** Problem requirements **
Could you copy every record exactly as it appears?

┄┄┄┄┄┄

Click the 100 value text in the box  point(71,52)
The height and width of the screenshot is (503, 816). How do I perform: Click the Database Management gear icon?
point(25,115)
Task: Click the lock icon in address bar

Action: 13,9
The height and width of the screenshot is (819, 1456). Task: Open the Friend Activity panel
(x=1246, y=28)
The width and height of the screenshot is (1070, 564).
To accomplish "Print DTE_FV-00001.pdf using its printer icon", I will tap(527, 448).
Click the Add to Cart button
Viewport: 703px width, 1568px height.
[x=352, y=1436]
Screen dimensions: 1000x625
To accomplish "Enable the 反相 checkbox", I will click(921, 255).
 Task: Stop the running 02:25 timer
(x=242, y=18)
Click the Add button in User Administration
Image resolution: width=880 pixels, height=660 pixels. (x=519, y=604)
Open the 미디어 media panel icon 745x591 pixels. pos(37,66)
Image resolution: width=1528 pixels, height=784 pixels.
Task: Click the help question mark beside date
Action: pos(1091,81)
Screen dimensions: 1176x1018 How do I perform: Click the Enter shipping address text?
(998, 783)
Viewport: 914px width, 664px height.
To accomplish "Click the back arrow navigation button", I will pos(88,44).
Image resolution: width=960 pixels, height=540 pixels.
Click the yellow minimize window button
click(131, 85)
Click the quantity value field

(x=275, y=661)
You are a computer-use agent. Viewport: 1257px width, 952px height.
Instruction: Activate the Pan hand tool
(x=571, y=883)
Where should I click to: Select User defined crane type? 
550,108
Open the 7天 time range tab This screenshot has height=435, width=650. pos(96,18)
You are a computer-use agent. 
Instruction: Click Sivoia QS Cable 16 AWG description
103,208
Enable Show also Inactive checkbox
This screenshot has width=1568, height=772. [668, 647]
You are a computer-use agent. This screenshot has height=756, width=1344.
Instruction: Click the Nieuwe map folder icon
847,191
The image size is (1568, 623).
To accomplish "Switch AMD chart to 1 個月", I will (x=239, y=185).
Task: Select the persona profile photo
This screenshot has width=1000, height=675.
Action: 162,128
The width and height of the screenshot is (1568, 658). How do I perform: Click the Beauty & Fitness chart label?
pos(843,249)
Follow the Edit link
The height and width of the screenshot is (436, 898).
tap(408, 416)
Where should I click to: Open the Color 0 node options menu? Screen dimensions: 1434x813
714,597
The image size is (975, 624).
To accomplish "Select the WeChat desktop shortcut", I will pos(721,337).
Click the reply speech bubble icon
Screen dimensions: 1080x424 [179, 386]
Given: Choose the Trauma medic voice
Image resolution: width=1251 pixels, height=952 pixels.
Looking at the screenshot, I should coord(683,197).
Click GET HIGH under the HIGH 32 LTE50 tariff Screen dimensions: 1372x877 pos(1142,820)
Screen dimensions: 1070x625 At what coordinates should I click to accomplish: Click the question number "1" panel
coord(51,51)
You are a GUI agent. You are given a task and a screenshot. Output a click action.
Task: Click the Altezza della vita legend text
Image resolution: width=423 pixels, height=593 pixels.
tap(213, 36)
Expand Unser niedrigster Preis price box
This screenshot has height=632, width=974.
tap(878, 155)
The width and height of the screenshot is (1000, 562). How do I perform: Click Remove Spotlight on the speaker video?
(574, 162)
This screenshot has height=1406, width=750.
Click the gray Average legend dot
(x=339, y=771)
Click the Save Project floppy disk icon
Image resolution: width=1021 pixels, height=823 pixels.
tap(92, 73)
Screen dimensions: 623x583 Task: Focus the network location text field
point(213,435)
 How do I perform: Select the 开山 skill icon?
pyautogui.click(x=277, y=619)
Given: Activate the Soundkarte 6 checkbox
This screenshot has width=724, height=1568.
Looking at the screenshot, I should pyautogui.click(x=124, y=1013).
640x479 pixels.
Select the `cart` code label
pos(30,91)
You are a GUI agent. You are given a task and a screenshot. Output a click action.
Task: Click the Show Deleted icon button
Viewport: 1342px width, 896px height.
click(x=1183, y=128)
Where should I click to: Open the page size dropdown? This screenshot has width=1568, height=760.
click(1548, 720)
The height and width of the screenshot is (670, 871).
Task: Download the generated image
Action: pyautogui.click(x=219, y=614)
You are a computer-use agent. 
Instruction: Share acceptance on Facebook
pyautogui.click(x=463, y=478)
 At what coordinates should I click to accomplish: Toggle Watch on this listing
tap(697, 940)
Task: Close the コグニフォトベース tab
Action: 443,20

┄┄┄┄┄┄

** Output **
Click the 100 value text in the box  point(71,52)
The height and width of the screenshot is (503, 816). How do I perform: Click the Database Management gear icon?
point(25,115)
Task: Click the lock icon in address bar

Action: 13,9
The height and width of the screenshot is (819, 1456). Task: Open the Friend Activity panel
(x=1246, y=28)
The width and height of the screenshot is (1070, 564).
To accomplish "Print DTE_FV-00001.pdf using its printer icon", I will tap(527, 448).
Click the Add to Cart button
Viewport: 703px width, 1568px height.
[x=352, y=1436]
Screen dimensions: 1000x625
To accomplish "Enable the 反相 checkbox", I will click(921, 255).
 Task: Stop the running 02:25 timer
(x=242, y=18)
Click the Add button in User Administration
Image resolution: width=880 pixels, height=660 pixels. (x=519, y=604)
Open the 미디어 media panel icon 745x591 pixels. pos(37,66)
Image resolution: width=1528 pixels, height=784 pixels.
Task: Click the help question mark beside date
Action: pos(1091,81)
Screen dimensions: 1176x1018 How do I perform: Click the Enter shipping address text?
(998, 783)
Viewport: 914px width, 664px height.
To accomplish "Click the back arrow navigation button", I will pos(88,44).
Image resolution: width=960 pixels, height=540 pixels.
Click the yellow minimize window button
click(131, 85)
Click the quantity value field

(x=275, y=661)
You are a computer-use agent. Viewport: 1257px width, 952px height.
Instruction: Activate the Pan hand tool
(x=571, y=883)
Where should I click to: Select User defined crane type? 
550,108
Open the 7天 time range tab This screenshot has height=435, width=650. pos(96,18)
You are a computer-use agent. 
Instruction: Click Sivoia QS Cable 16 AWG description
103,208
Enable Show also Inactive checkbox
This screenshot has width=1568, height=772. [668, 647]
You are a computer-use agent. This screenshot has height=756, width=1344.
Instruction: Click the Nieuwe map folder icon
847,191
The image size is (1568, 623).
To accomplish "Switch AMD chart to 1 個月", I will (x=239, y=185).
Task: Select the persona profile photo
This screenshot has width=1000, height=675.
Action: 162,128
The width and height of the screenshot is (1568, 658). How do I perform: Click the Beauty & Fitness chart label?
pos(843,249)
Follow the Edit link
The height and width of the screenshot is (436, 898).
tap(408, 416)
Where should I click to: Open the Color 0 node options menu? Screen dimensions: 1434x813
714,597
The image size is (975, 624).
To accomplish "Select the WeChat desktop shortcut", I will pos(721,337).
Click the reply speech bubble icon
Screen dimensions: 1080x424 [179, 386]
Given: Choose the Trauma medic voice
Image resolution: width=1251 pixels, height=952 pixels.
Looking at the screenshot, I should coord(683,197).
Click GET HIGH under the HIGH 32 LTE50 tariff Screen dimensions: 1372x877 pos(1142,820)
Screen dimensions: 1070x625 At what coordinates should I click to accomplish: Click the question number "1" panel
coord(51,51)
You are a GUI agent. You are given a task and a screenshot. Output a click action.
Task: Click the Altezza della vita legend text
Image resolution: width=423 pixels, height=593 pixels.
tap(213, 36)
Expand Unser niedrigster Preis price box
This screenshot has height=632, width=974.
tap(878, 155)
The width and height of the screenshot is (1000, 562). How do I perform: Click Remove Spotlight on the speaker video?
(574, 162)
This screenshot has height=1406, width=750.
Click the gray Average legend dot
(x=339, y=771)
Click the Save Project floppy disk icon
Image resolution: width=1021 pixels, height=823 pixels.
tap(92, 73)
Screen dimensions: 623x583 Task: Focus the network location text field
point(213,435)
 How do I perform: Select the 开山 skill icon?
pyautogui.click(x=277, y=619)
Given: Activate the Soundkarte 6 checkbox
This screenshot has width=724, height=1568.
Looking at the screenshot, I should pyautogui.click(x=124, y=1013).
640x479 pixels.
Select the `cart` code label
pos(30,91)
You are a GUI agent. You are given a task and a screenshot. Output a click action.
Task: Click the Show Deleted icon button
Viewport: 1342px width, 896px height.
click(x=1183, y=128)
Where should I click to: Open the page size dropdown? This screenshot has width=1568, height=760.
click(1548, 720)
The height and width of the screenshot is (670, 871).
Task: Download the generated image
Action: pyautogui.click(x=219, y=614)
You are a computer-use agent. 
Instruction: Share acceptance on Facebook
pyautogui.click(x=463, y=478)
 At what coordinates should I click to accomplish: Toggle Watch on this listing
tap(697, 940)
Task: Close the コグニフォトベース tab
Action: 443,20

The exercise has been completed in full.